Abu groans; his old life had become a new one after the war. His job and his dignity, his wife, as well as his daughter’s love, had all diffused into the past, leaving him nothing but a hefty sum of regret. I wish war no die. He remembers the sadness in Salama’s eyes when he returned; she knew that their lives died with the war. Her sadness became a drop compared to the rage she bathed him with, the night she had asked about his camp life, and he wrote in her ears a list of all the girls he had slept with; refugee or enemy.

She ran to Fati’s tent and told her about the abomination her father dipped his legs into. His daughter never looked at him the same way, after that night. Abu wondered why his family acted as though he had begun the war. After all, he could not waste his day fighting off bullets and then battle with his manhood when the sun fell into the mouth of the moon— no.

He gulps the sapele water beside him and smiles, recalling the times he and his comrades caught prey, and waited for the next gathering to brag about their game. Ah! The game. Abu missed that memory the most; after devouring their prey for the night, the soldiers would all encircle around a fire and each of them would tell tales of the women they had sex with; how well their prey tasted; better than their wives or not.

Anyone who caught a prey that was more flavoured than his spouse, would hunt her a second time, and make her his camp wife. The re-hunting was a thing of the day because the hunting was only possible during the night time. It was almost impossible to see the face of their prey, except her features, under the moonlit huts that they lived in.

One might not be lucky enough to recognize his camp wife the following day. The soldiers devoured prey every day until they found a game to be faithful to. He found his game the night before the war ended. Ah! She better pass Mama Fati! Abu exclaims, wondering why she had come a bit late. If the war hadn’t ended so quickly, he would have taken her as his camp wife!

Something pierces through his lungs, and he begins to compare his daughter’s features with his game’s. Fati was tall and slender. All prey tall! He tries to convince himself. His game cursed in the same dialect he speaks, no? Perhaps, another village girl? To wade off doubts, he calls out to Fati.

Wetin happen, Baba? Fati responds rudely. He asks if she had a friend who stayed in camp. I get none in camp. Abu, now frightened, rephrases his question.  You in camp before war finish? Her eyes start to drown. I am da only Nupe girl that come to camp, I stay a day before war finish.

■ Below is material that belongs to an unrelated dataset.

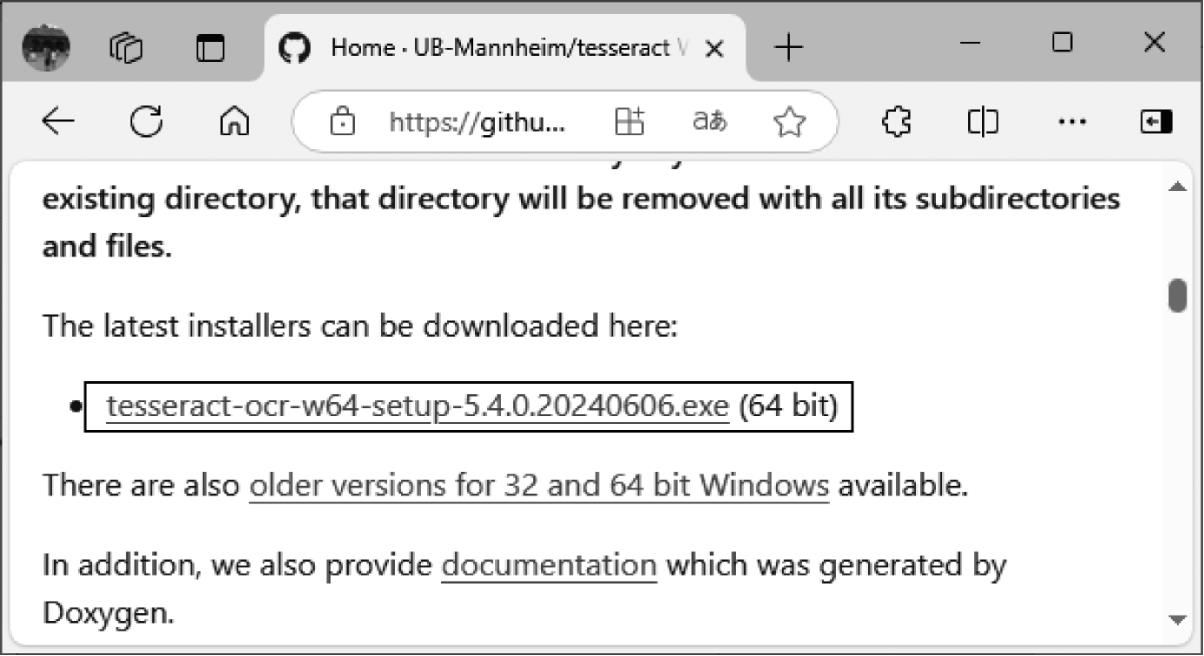Download tesseract-ocr-w64-setup-5.4.0.20240606.exe
The width and height of the screenshot is (1204, 656).
click(x=417, y=407)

Abu holds on to his legs for support. Fati was prey. 

Contributor’s Bio

Pacella Chukwuma-Eke, NGP Xv, is a Nigerian poet and short story writer. She is the winner of the Cradle poetry contest, Abuja Duet Slam, Splendors of Dawn Poetry Prize, two-time finalist for the BKPW contest, and Joint winner of the FOW Poetry Contest. She is the author of Love in its bliss and sins; runner up of the 2022 Nigeria Prize for Teen Authors(Poetry.) Some of her works have appeared or are forthcoming on Eunoia magazine, Strange Horizons, The Brittle paper, Rigorous magazine, Haven spec, and elsewhere. She is a member of The HillTop Creative Arts Foundation, tweets @dancing_poet, and can be found on Instagram @pacellachukwumaeke.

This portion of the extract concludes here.